Click-target data:
"""
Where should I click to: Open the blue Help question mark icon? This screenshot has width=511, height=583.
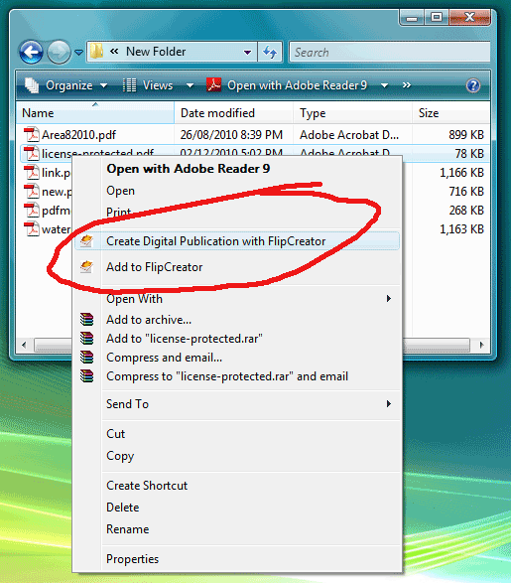473,85
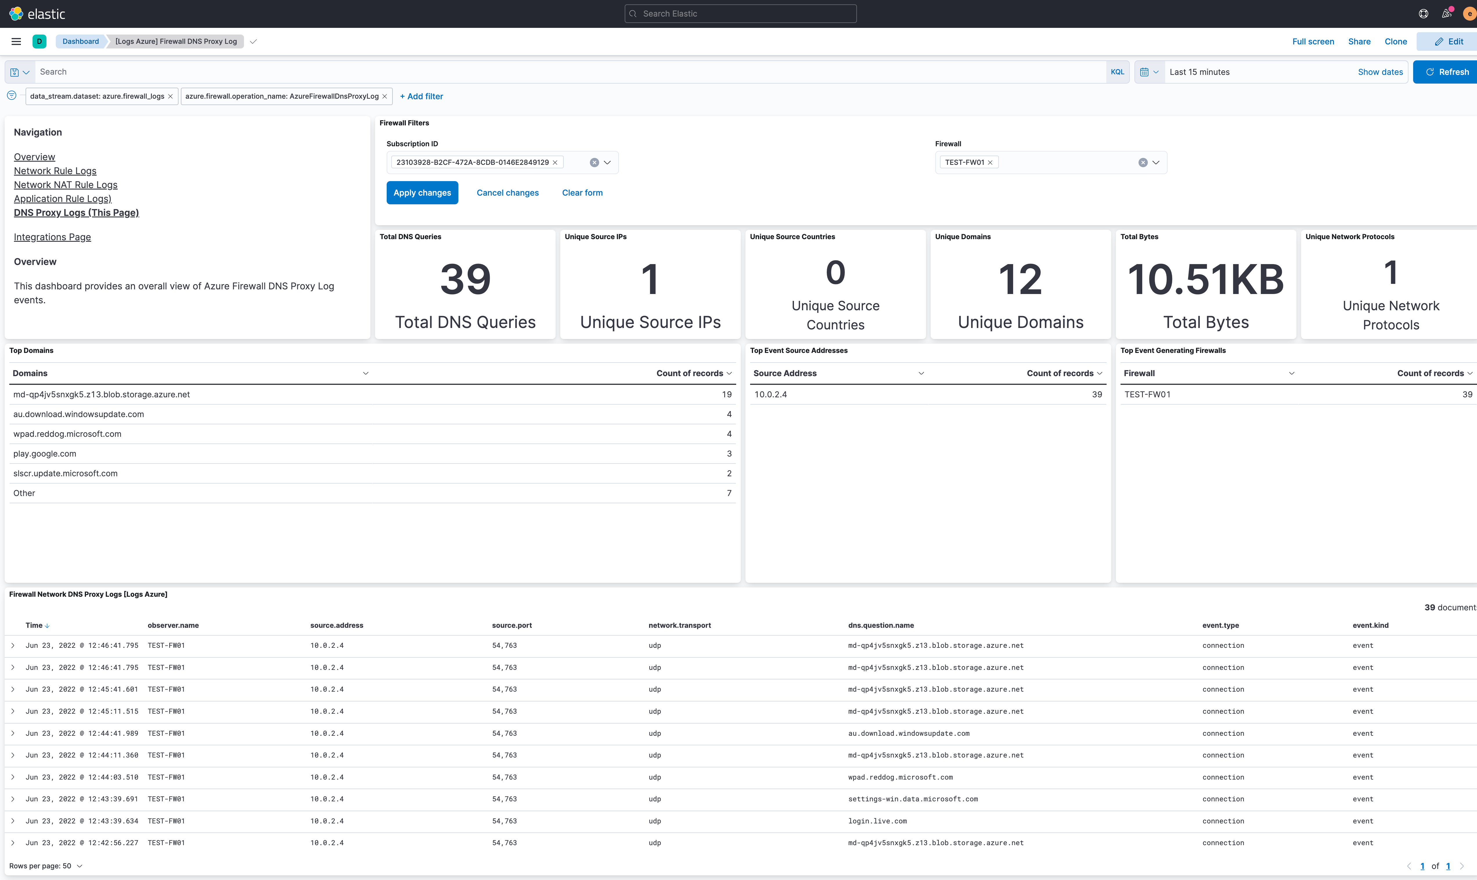
Task: Open the Count of records dropdown in Top Domains
Action: (x=729, y=373)
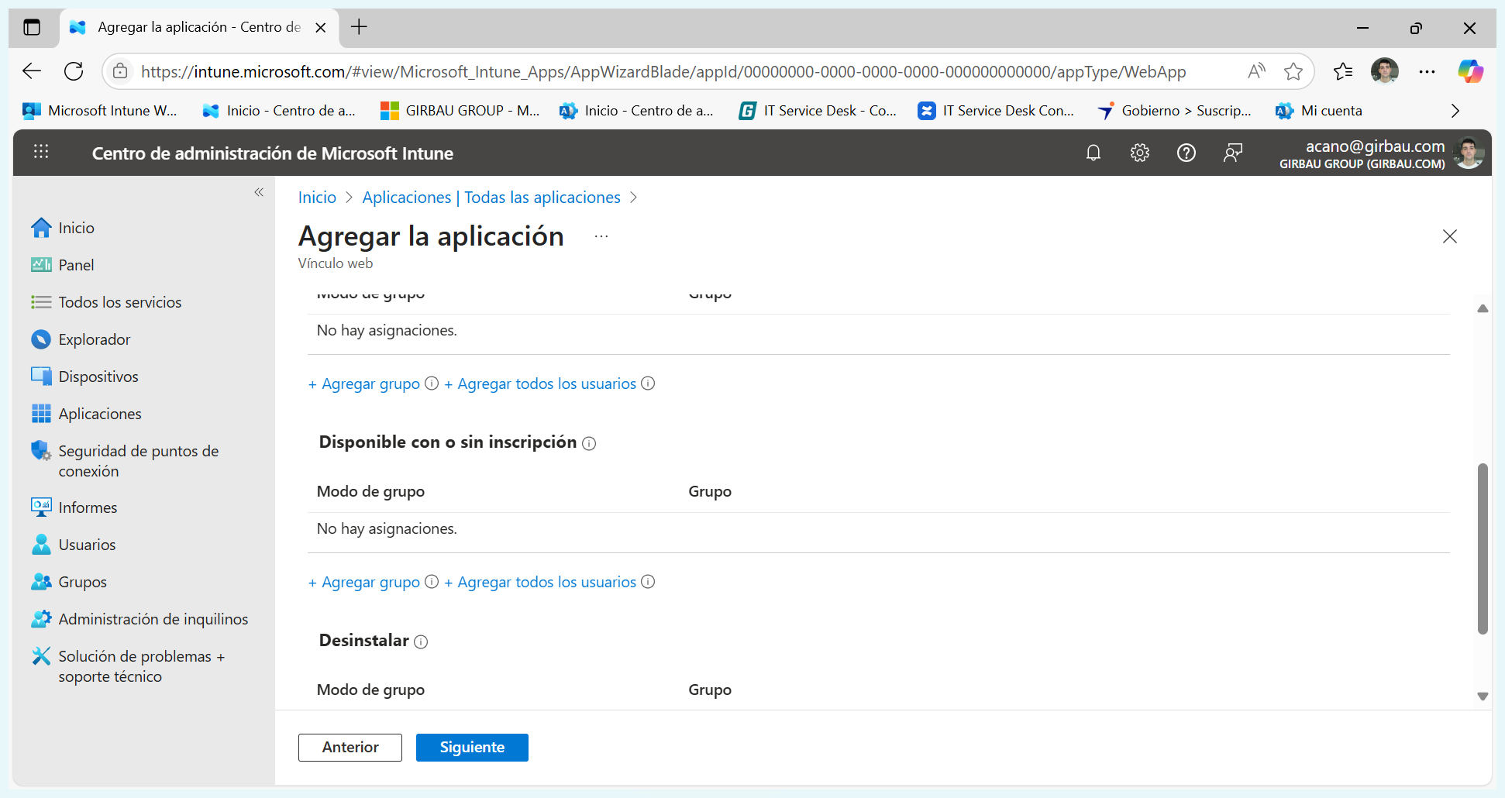Click info icon beside Desinstalar heading
1505x798 pixels.
pyautogui.click(x=421, y=641)
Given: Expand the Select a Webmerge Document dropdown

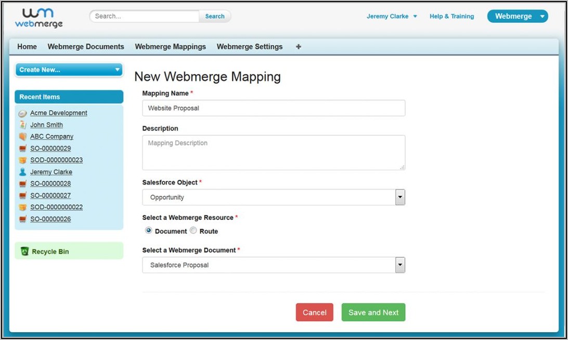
"""
■ Task prompt
Please reproduce the lines above word for word, leaving out the pictures.

■ Solution to the problem
Where should I click to: Open the blue Help question mark icon? This screenshot has width=511, height=583.
473,85
Task: Open the Count of records dropdown in Top Domains
Action: (x=729, y=373)
Click info icon beside Desinstalar heading
1505x798 pixels.
pyautogui.click(x=421, y=641)
Given: Expand the Select a Webmerge Document dropdown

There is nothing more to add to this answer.